State governments get most of their funding from the taxes and fees the levy within their borders, but that’s not their only source of revenue. Federal grants-in-aid also provide substantial support to state coffers. A new blog from the Tax Foundation breaks down the share of each state’s budget that comes from the feds.
Nevada is one of the least-reliant states in the nation, coming in 47th place and deriving 24.8% of its general revenue from federal aid. Mississippi comes in first place with 40.9% of its funding coming from the feds. The West is a mixed bag, with California and Utah joining Nevada on the lower end while Idaho, Oregon, and Arizona come in at the higher end. See the details in this great map produced by the Tax Foundation:
According to the Tax Foundation, over 60% of federal spending in the states goes to benefits payments like Social Security and Medicare. Education, transportation, housing, and agriculture are other major subsidy sectors. Total federal aid grew by 25% between 2004 and 2014, after adjusting for inflation.

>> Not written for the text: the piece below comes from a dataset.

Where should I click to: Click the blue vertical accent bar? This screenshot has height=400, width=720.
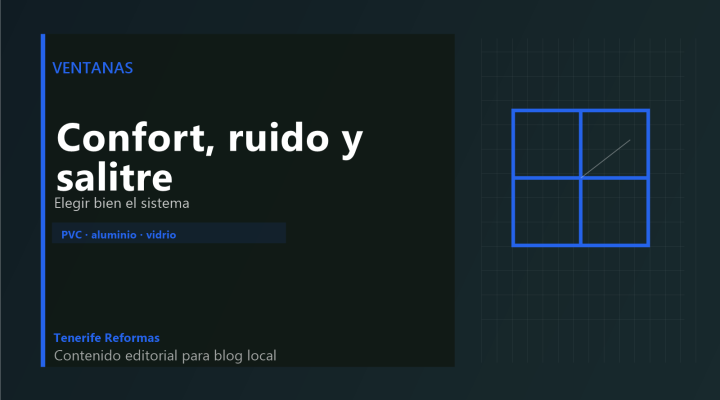click(x=43, y=200)
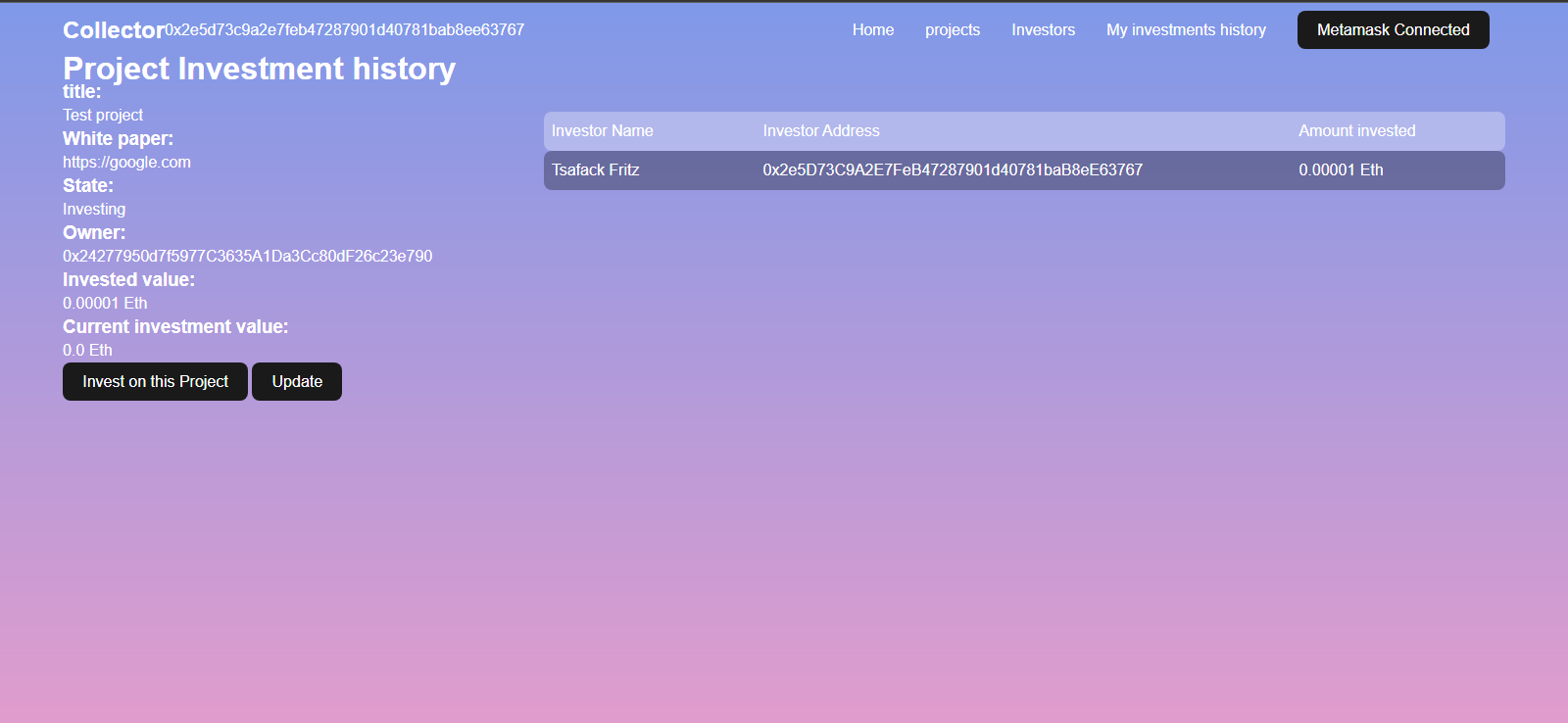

States with high reliance on federal funds tend to have modest tax collections and a large population of low-income people. States with a low reliance trend toward higher tax revenues and a smaller low-income population. Nevada is noted for bucking this trend through the power of its tourism industry. Our state can effectively export its sales and other taxes to visitors from across the country and world. This allows our state to collect a relatively modest amount of taxes from residents while still having a reduced reliance on federal aid.
States must attempt a careful balance here. An over-reliance on vulnerable federal funding could severely impact some states. Meanwhile, others may be leaving federal dollars on the table that could augment their programs and boost their economies.